L’aeroporto di Catania resterà chiuso fino a sabato mattina, giorno di Ferragosto, che segna l’apice della stagione delle ferie estive, quando milioni di persone si riversano al mare e in montagna, lasciando deserte le città italiane.
L’attività dell’Etna interrompe spesso i voli all’aeroporto, situato a 30 chilometri a sud del vulcano, ma questa è l’emergenza più lunga dal 2002.
"La cenere vulcanica può rappresentare un grande rischio per gli aeromobili", ha dichiarato Boris Behncke, ricercatore dell’Osservatorio Etneo dell’Istituto Nazionale di Geofisica e Vulcanologia.
"Può essere aspirata nei motori e provocarne lo spegnimento. Per questo motivo si adottano misure di grande prudenza per i velivoli quando c’è un’emissione di cenere vulcanica".
L’Etna è il più grande vulcano attivo d’Europa. L’ultima fase di attività è insolita per la sua durata e per le emissioni di cenere continue. I venti settentrionali hanno trasportato piccole quantità di cenere fino a Malta e al Nordafrica.
"Ci sono state interruzioni più brevi e eruzioni più violente negli ultimi decenni, ma questo episodio è diverso perché l’emissione di cenere dalla sommità dell’Etna è stata molto più persistente", ha spiegato Behncke.
La chiusura ha costretto i voli a essere dirottati su altri aeroporti dell’isola, facendo aumentare le tariffe dei taxi e i prezzi del noleggio auto, secondo quanto riferisce il quotidiano Corriere della Sera.
L’associazione dei consumatori Codacons ha annunciato che presenterà un esposto all’Autorità garante della concorrenza e del mercato, in seguito a segnalazioni di speculazioni sui prezzi.
In base ai dati del gestore aeroportuale SAC, il 36% dei quasi 2.000 voli in arrivo a Catania dal 6 al 12 agosto è stato cancellato, mentre oltre 600 sono stati dirottati su Palermo, Trapani e Comiso in Sicilia e su Lamezia Terme in Calabria.

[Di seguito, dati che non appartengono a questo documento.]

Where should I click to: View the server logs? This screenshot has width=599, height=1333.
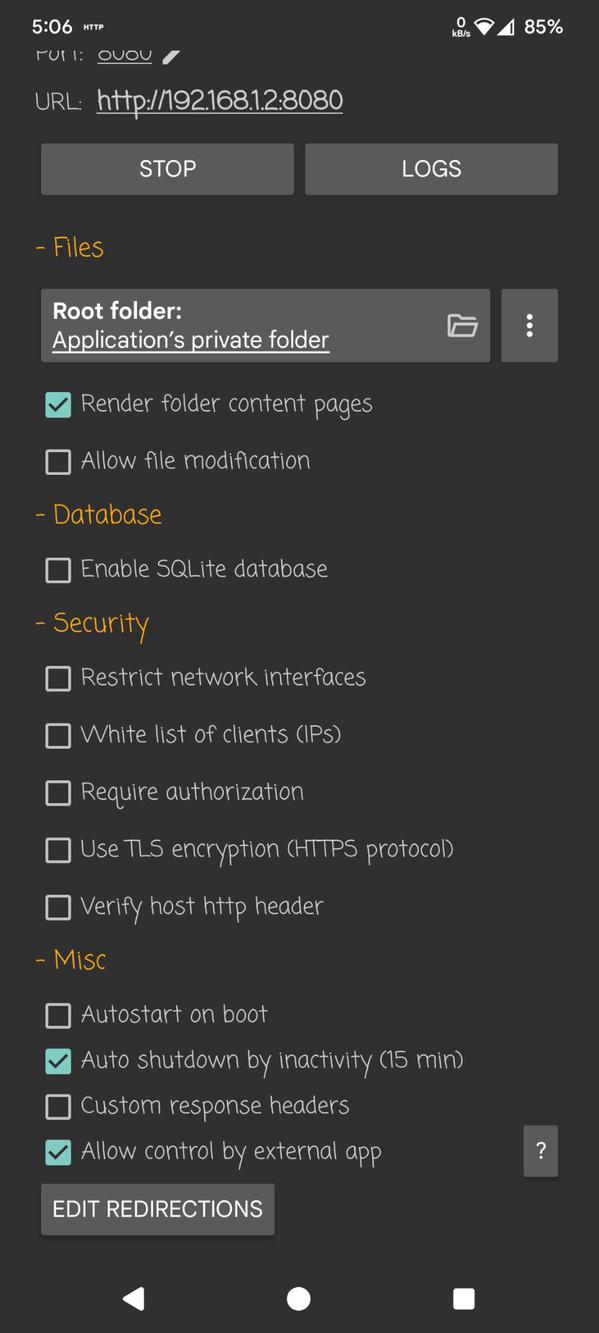click(430, 168)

Nel fine settimana alcuni voli sono potuti decollare da Catania, ma lunedì lo scalo è stato ufficialmente chiuso sia alle partenze sia agli arrivi. Anche l’aeroporto di Comiso è stato chiuso per alcune ore.
La compagnia ferroviaria Trenitalia ha aggiunto sei treni sulla linea Palermo-Messina-Catania per alleggerire la pressione sui collegamenti.
La Federazione italiana delle agenzie di viaggio e dei tour operator ha chiesto l’istituzione di una task force per coordinare la gestione dei disagi causati dall’Etna e ha annunciato che chiederà una verifica sulle modalità con cui le compagnie aeree hanno gestito cancellazioni e assistenza ai passeggeri.
"Gli operatori stanno lavorando senza sosta per garantire assistenza, cancellazioni e soluzioni di viaggio alternative, ma non possono farsi carico delle carenze strutturali e delle responsabilità gestionali altrui", ha dichiarato in una nota il presidente FIAVET Gian Mario Pilieri.